Few studies have been conducted to investigate the effects of vitamin D on balance and gait performance. In this regard, supplementation with vitamin D plus calcium compared with calcium alone ameliorate body sway by 9% within two months in elderly ambulatory women and similarly, vitamin D plus calcium compared with calcium alone elevated musculoskeletal function by 4-11% in institutionalized aged women [32]. The cellular effect of vitamin D on muscle was shown in one study that three months of treatment with vitamin D enhanced the number and size of type ӀӀ muscle fibers of aged women [33].

Vitamin D and Falls

In the Longitudinal Study Amesterdam, low 25(OH)-D levels (less than 25 nmol/L) were related to an increased risk of repeated falling through the following year, particularly in individuals under 75 years of age [34]. In a randomized, controlled trial, was shown that supplementation with vitamin D3 and calcium (800 IU and 1200 mg per day) for 3 months decreased the risk of falls around 49% in comparison to calcium alone [35]. Similarly in an Australian study, supplementation with vitamin D2 (at the beginning 10000 IU per week then 1000 IU per day) plus calcium (600 mg per day) for 24 months decreased the risk of falls by 30% compared to calcium alone [36]. More evidence about the effect of vitamin D supplementation on muscle is found in a meta-analysis of five randomized controlled trials, involving over 1200 ambulatory and institutionalized persons.
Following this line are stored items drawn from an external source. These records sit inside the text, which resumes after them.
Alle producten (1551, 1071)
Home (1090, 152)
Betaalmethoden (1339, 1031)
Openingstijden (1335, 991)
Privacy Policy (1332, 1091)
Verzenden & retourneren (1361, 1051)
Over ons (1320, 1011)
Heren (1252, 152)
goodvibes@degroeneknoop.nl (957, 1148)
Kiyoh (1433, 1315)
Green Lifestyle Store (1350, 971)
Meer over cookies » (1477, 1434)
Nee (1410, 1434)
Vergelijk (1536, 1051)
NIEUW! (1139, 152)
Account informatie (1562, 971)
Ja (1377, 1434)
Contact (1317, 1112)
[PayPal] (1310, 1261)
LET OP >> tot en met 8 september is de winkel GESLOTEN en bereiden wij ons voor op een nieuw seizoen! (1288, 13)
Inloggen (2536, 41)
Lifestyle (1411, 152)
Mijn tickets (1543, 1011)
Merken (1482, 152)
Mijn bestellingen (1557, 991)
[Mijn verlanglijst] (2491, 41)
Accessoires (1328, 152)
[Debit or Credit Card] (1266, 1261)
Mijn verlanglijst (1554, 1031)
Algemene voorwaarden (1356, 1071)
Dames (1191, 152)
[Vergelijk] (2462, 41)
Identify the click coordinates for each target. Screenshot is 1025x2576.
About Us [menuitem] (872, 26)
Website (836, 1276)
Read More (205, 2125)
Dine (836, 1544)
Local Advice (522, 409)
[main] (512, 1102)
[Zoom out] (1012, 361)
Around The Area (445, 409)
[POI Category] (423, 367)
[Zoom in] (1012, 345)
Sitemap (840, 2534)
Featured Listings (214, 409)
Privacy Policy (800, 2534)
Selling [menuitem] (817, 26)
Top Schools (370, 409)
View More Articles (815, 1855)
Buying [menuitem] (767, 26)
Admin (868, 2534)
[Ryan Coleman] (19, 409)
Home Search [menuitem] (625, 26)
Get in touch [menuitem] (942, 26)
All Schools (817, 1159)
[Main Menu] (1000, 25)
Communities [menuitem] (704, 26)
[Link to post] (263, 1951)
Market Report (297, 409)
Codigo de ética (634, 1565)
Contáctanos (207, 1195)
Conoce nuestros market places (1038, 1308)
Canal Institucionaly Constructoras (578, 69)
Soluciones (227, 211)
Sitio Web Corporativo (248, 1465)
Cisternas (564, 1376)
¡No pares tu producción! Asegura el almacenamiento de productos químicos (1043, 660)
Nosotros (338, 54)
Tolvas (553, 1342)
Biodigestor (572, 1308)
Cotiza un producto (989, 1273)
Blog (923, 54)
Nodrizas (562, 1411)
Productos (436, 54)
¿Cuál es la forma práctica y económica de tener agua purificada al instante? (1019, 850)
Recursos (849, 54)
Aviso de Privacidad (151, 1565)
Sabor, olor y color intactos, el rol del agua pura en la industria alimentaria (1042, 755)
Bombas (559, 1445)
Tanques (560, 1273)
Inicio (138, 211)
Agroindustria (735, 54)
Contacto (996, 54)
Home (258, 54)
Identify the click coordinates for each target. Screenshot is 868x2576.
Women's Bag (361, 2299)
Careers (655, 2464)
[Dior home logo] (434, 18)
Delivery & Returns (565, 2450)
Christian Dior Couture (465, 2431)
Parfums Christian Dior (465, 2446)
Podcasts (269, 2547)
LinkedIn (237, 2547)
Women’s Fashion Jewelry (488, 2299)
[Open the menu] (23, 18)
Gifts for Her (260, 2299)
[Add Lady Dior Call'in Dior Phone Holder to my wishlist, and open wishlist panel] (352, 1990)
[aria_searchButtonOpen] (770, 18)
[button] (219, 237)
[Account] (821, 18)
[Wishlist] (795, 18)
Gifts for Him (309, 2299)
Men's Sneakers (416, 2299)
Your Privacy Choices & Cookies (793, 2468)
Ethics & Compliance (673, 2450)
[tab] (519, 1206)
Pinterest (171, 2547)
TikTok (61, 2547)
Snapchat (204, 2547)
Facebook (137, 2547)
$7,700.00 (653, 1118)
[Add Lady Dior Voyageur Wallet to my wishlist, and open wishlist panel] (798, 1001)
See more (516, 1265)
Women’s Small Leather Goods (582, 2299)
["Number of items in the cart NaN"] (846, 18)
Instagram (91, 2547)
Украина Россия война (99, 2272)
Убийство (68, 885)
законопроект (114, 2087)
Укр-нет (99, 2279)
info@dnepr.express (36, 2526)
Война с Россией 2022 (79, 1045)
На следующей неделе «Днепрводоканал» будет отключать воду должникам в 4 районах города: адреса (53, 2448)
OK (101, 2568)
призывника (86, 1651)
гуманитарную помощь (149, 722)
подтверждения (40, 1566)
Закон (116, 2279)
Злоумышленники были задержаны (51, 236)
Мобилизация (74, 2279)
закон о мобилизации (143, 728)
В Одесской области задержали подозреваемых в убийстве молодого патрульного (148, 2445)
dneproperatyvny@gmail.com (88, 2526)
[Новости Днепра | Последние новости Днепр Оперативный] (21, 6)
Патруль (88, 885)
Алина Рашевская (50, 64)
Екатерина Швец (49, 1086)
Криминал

In this analysis, vitamin D supplementation decreased the risk of falling around 22% [37].

The relationship between serum 25(OH)-D level and falls is mediated partially by physical performance [30]. This shows that low vitamin D level plays a role in the risk of falling in the aging through an impact on muscle function [30].


In conclusion, the prevalence of vitamin D deficiency elevates with age and because the elderly population has had an increasing trend during the last century, and also according to importance of vitamin D for the normal function of different organs and particularly, benefits of vitamin D in this aged group, there is rationality for the supplementation of vitamin D during the aging in order to improvement in muscle mass and performance, public’s health status and quality of life.